> [Exercise description]
Read through the listing and copy every line that contains the word "computer".

> [Records to process]
════════════════

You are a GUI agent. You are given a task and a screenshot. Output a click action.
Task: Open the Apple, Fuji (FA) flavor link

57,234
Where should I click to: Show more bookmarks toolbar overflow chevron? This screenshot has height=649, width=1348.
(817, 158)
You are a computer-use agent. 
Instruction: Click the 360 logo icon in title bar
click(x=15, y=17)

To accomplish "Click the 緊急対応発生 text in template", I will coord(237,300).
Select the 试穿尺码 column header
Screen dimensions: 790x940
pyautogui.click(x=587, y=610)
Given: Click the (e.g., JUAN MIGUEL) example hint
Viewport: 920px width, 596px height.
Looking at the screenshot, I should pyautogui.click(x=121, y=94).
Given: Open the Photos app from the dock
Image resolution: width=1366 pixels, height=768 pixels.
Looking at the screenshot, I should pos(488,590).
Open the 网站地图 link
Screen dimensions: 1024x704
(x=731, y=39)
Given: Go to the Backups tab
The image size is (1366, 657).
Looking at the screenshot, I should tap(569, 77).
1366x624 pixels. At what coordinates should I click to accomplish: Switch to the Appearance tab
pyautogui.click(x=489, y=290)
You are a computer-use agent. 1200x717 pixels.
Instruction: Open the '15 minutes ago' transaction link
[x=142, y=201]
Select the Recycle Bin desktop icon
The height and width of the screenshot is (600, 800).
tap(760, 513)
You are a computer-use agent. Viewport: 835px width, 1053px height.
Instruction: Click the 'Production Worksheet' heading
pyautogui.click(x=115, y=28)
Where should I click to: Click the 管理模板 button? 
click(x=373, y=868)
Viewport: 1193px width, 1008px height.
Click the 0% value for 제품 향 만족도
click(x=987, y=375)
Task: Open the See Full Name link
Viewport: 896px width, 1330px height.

════════════════

> [Response]
You are a computer-use agent. 
You are a computer-use agent. 1200x717 pixels.
You are a computer-use agent. Viewport: 835px width, 1053px height.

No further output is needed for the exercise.